Exercise objective —
Go through the records below and restate each one word for word.

─── Data for review ───

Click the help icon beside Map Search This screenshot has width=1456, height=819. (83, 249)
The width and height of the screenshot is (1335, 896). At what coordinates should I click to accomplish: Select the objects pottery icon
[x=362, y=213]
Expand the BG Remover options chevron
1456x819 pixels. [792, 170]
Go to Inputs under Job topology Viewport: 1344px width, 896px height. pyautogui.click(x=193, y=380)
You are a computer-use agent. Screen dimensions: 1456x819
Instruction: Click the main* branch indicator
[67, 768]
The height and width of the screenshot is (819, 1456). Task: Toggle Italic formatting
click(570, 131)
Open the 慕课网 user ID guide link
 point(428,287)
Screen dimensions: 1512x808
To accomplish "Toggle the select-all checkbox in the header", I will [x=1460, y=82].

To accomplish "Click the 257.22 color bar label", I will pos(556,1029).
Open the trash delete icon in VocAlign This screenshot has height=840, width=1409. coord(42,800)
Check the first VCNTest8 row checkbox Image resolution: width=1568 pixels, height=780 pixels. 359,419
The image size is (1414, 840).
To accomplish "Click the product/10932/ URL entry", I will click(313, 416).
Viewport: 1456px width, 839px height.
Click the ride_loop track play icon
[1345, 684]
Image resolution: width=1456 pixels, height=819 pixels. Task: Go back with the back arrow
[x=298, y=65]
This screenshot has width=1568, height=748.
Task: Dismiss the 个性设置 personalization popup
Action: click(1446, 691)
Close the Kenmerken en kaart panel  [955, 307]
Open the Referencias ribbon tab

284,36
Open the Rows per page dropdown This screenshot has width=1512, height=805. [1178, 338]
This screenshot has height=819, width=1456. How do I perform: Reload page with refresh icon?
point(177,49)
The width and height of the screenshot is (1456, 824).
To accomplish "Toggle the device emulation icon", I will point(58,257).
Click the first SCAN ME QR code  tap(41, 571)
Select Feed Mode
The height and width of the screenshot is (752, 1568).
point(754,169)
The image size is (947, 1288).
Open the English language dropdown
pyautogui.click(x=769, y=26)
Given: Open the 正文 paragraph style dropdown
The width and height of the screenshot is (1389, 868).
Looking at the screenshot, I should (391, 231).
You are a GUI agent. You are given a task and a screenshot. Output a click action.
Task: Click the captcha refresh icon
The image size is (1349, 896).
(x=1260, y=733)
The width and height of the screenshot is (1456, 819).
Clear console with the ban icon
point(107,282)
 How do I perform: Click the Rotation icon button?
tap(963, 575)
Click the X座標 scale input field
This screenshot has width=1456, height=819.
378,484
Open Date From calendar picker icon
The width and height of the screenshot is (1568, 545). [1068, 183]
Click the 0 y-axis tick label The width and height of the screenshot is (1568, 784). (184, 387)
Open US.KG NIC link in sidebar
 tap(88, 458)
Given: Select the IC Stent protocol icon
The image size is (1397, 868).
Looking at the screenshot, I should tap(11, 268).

───

Completed exercise —
Click the help icon beside Map Search This screenshot has width=1456, height=819. (83, 249)
The width and height of the screenshot is (1335, 896). At what coordinates should I click to accomplish: Select the objects pottery icon
[x=362, y=213]
Expand the BG Remover options chevron
1456x819 pixels. [792, 170]
Go to Inputs under Job topology Viewport: 1344px width, 896px height. pyautogui.click(x=193, y=380)
You are a computer-use agent. Screen dimensions: 1456x819
Instruction: Click the main* branch indicator
[67, 768]
The height and width of the screenshot is (819, 1456). Task: Toggle Italic formatting
click(570, 131)
Open the 慕课网 user ID guide link
 point(428,287)
Screen dimensions: 1512x808
To accomplish "Toggle the select-all checkbox in the header", I will [x=1460, y=82].

To accomplish "Click the 257.22 color bar label", I will pos(556,1029).
Open the trash delete icon in VocAlign This screenshot has height=840, width=1409. coord(42,800)
Check the first VCNTest8 row checkbox Image resolution: width=1568 pixels, height=780 pixels. 359,419
The image size is (1414, 840).
To accomplish "Click the product/10932/ URL entry", I will click(313, 416).
Viewport: 1456px width, 839px height.
Click the ride_loop track play icon
[1345, 684]
Image resolution: width=1456 pixels, height=819 pixels. Task: Go back with the back arrow
[x=298, y=65]
This screenshot has width=1568, height=748.
Task: Dismiss the 个性设置 personalization popup
Action: click(1446, 691)
Close the Kenmerken en kaart panel  [955, 307]
Open the Referencias ribbon tab

284,36
Open the Rows per page dropdown This screenshot has width=1512, height=805. [1178, 338]
This screenshot has height=819, width=1456. How do I perform: Reload page with refresh icon?
point(177,49)
The width and height of the screenshot is (1456, 824).
To accomplish "Toggle the device emulation icon", I will point(58,257).
Click the first SCAN ME QR code  tap(41, 571)
Select Feed Mode
The height and width of the screenshot is (752, 1568).
point(754,169)
The image size is (947, 1288).
Open the English language dropdown
pyautogui.click(x=769, y=26)
Given: Open the 正文 paragraph style dropdown
The width and height of the screenshot is (1389, 868).
Looking at the screenshot, I should (391, 231).
You are a GUI agent. You are given a task and a screenshot. Output a click action.
Task: Click the captcha refresh icon
The image size is (1349, 896).
(x=1260, y=733)
The width and height of the screenshot is (1456, 819).
Clear console with the ban icon
point(107,282)
 How do I perform: Click the Rotation icon button?
tap(963, 575)
Click the X座標 scale input field
This screenshot has width=1456, height=819.
378,484
Open Date From calendar picker icon
The width and height of the screenshot is (1568, 545). [1068, 183]
Click the 0 y-axis tick label The width and height of the screenshot is (1568, 784). (184, 387)
Open US.KG NIC link in sidebar
 tap(88, 458)
Given: Select the IC Stent protocol icon
The image size is (1397, 868).
Looking at the screenshot, I should tap(11, 268).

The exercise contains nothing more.